Heres what todays water test looks like. I have a little trouble telling what the PH is but I keep getting the same thing so thats good. PH=7.8, Nitrates=5ppm, Ammonia=.25ppm and Nitrites=0ppm


----------



## rich1833 (Apr 13, 2016)

A few pics of the feeder fish.


----------



## mambee (Apr 13, 2003)

What are the feeder fish? They look like convicts.


----------



## dledinger (Mar 20, 2013)

Yeah, they sure do.

Looks like your cycle is doing good, however. I wouldn't be particularly alarmed by the .25 ammonia reading. API's kit always looks slightly green to me.


----------



## rich1833 (Apr 13, 2016)

mambee said:


> What are the feeder fish? They look like convicts.


They are convicts. He said they breed faster then they sell and at .35 I went with it.


----------



## geektom (Mar 21, 2016)

Looking really good, man! I think that 125 is the perfect tank size and I think you are off to a great 'scape. Did the rock lose some of it's purple under the lights? Hopefully some 50/50 LEDs will bring it out again.


----------



## rich1833 (Apr 13, 2016)

Look what came in today. 2x Sunsun HW-704B its basically the 404B with a few minor upgrades. They have a rating of 525gph each so maybe 300gph with 5L of media. The price vs media storage is what caught my eye. The price ($67.99) was not to bad either compared to something like the FX6. Guess we will see if they hold up or not.







Sunsun HW-704B VS Rena XP-3 for size comparison


----------



## rich1833 (Apr 13, 2016)

Some numbers with turnover the PP8 pumps have 8 speed setting between low and high. Both filters will always be on just need to find the sweet spot with the wavemakers so they keep the sand clean but don't shoot it around the tank. Im not sure were they will end up in the tank but I'm starting with them in the upper back corners on each side.
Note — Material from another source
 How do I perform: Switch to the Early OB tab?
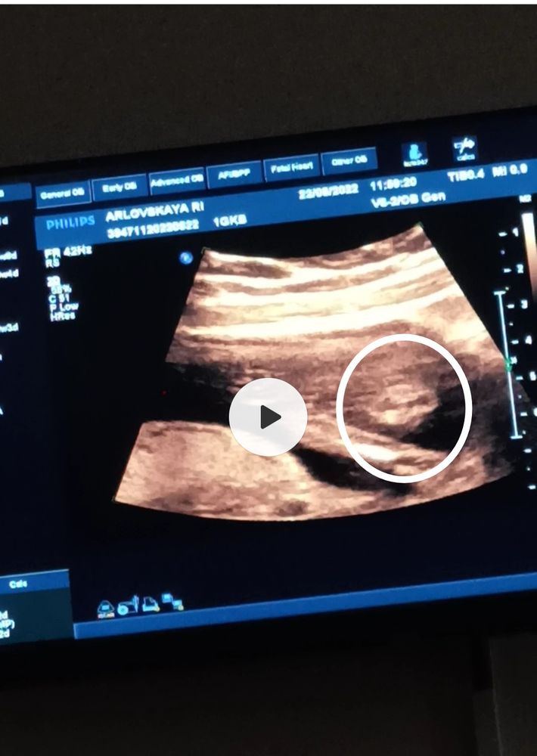point(120,187)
Sunsun HW-704B w/media = 300 GPH
PP8 Wave makers on low = 185 GPH
PP8 Wave makers on high = 2,113 GPH

-Filters on only = 600 GPH / 4.8x turnover per Hr.
-Filters and PP8 low = 970 GPH / 7.75x turnover per Hr.
-Filters and PP8 high = 4,826 GPH / 38x turnover per Hr.
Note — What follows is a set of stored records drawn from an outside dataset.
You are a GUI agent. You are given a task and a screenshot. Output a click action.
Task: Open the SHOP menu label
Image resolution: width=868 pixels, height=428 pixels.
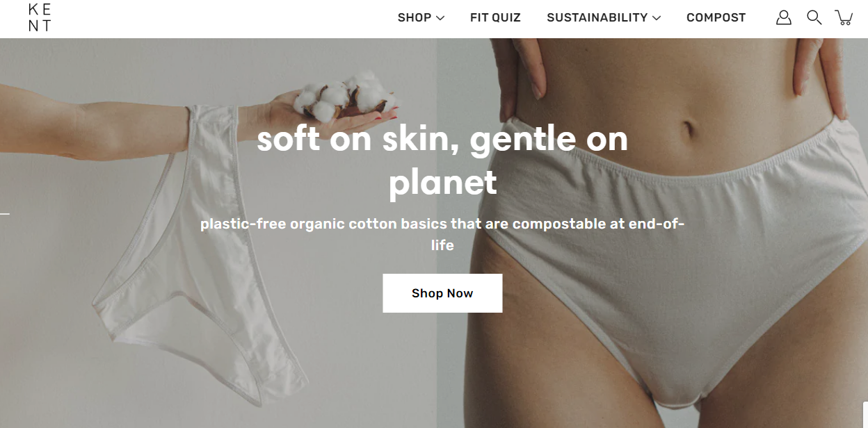(x=415, y=18)
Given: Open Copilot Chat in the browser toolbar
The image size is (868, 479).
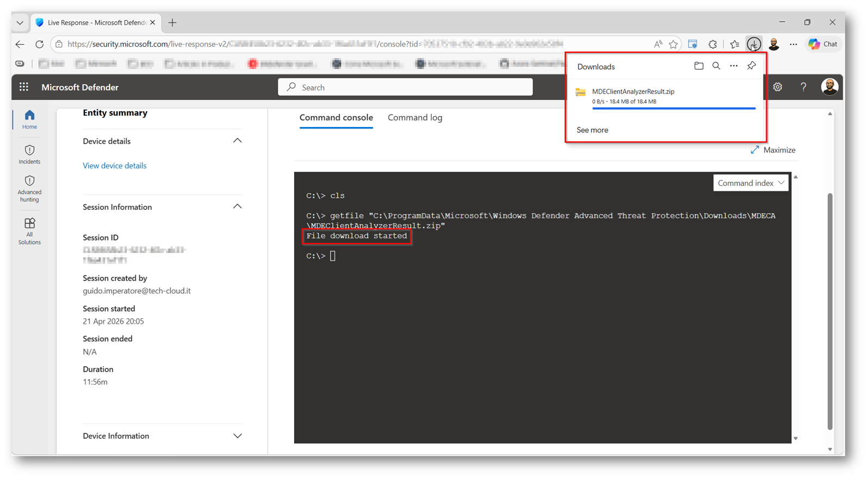Looking at the screenshot, I should [x=823, y=44].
Still haven't got a good photo but it is what it is.


----------



## TangJeff (Apr 22, 2016)

Looks really, really nice. Do you have a link to those filters by chance?


----------



## dledinger (Mar 20, 2013)

I agree. Looks absolutely great. Rock work is perfect. No more, no less.


----------



## rich1833 (Apr 13, 2016)

So when I changed canister filters the new ones have a larger hose so my inline heater wouldn't work. I temporarily installed 2x 100w heater till I could find a good heater for my tank. I ended up going with the Fluval E-series 300w heater.


----------



## rich1833 (Apr 13, 2016)

I had a cheap blue bulb cover over the t8 bulb and I like it. I still want to replace these cheesy light for a nice LED one.


----------



## JimA (Nov 7, 2009)

rich1833 said:


> Some numbers with turnover the PP8 pumps have 8 speed setting between low and high. Both filters will always be on just need to find the sweet spot with the wavemakers so they keep the sand clean but don't shoot it around the tank. Im not sure were they will end up in the tank but I'm starting with them in the upper back corners on each side.
> 
> Sunsun HW-704B w/media = 300 GPH
> PP8 Wave makers on low = 185 GPH
> ...


 That really is a good looking tank you have going there! Very natural..


----------



## rich1833 (Apr 13, 2016)

Thank you Jim


----------



## rich1833 (Apr 13, 2016)

As of now I have a mix of different male cichlids. All between 1.5"-3" long.

1.*Dragon Blood peacock*= Aulonocara Sp. ''Dragons Blood''

2.*Ruby Red peacock*= Aulonocara (Rubescens)

3.*Red Shoulder peacock*= Aulonocara hansbaenschi

4.*Sunshine peacock*= Aulonocara sp. "Stuartgranti Maleri"

5.*Red Top Zebra peacock*= Metriaclima pyrsonotos

6.*Yellow Lab*= Labidochromis caeruleus (Lion's Cove I)

7.*Kande Island*= Lethrinops albus Kande Island

8.*Star Sapphire*= Placidochromis sp. "Phenochilus Tanzania"

9.*Moorii*= Cyrtocara moorii

10.*Red Empress*= Protomelas taeniolatus

11.*Acei*= Pseudotropheus sp. "Acei"


----------